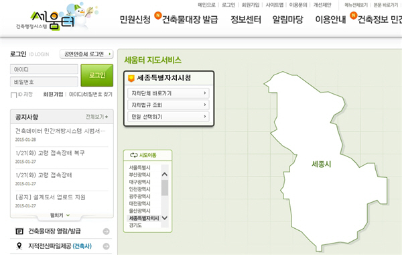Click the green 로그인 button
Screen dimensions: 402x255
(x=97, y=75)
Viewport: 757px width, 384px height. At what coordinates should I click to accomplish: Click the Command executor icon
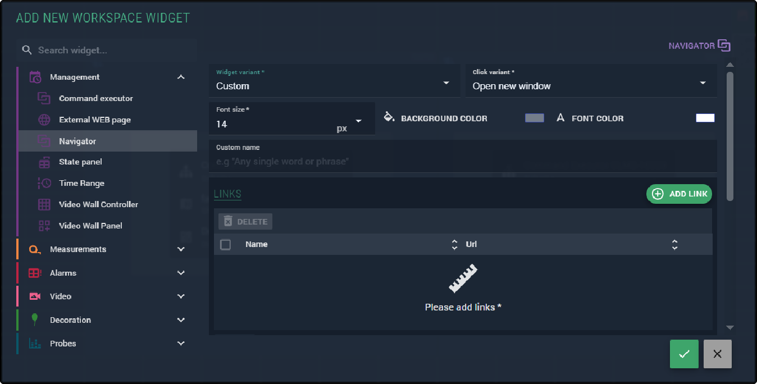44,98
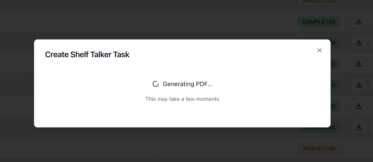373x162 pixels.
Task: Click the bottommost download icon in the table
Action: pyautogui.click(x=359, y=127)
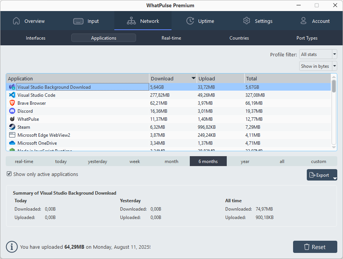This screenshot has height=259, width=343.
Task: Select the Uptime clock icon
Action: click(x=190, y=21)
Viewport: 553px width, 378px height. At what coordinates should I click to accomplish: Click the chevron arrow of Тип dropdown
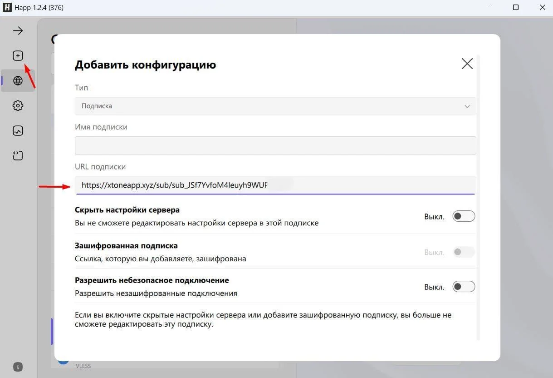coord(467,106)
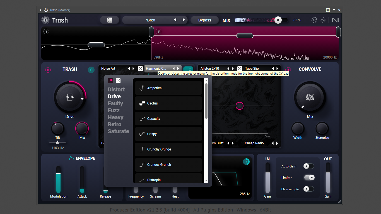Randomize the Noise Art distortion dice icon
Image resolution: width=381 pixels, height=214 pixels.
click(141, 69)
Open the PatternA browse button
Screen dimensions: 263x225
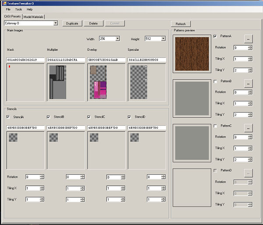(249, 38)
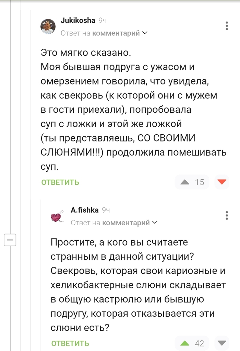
——
[Required action] Please transcribe the lines from the one containing "Viewport: 553px width, 378px" to the last line of the listing, both included, exactly and with nothing added, leaving every picture out.

[The answer]
Viewport: 553px width, 378px height. At what coordinates should I click to accomplish: Click the chevron arrow of Тип dropdown
coord(467,106)
Randomize the Noise Art distortion dice icon
Image resolution: width=381 pixels, height=214 pixels.
click(141, 69)
Open the PatternA browse button
Screen dimensions: 263x225
(249, 38)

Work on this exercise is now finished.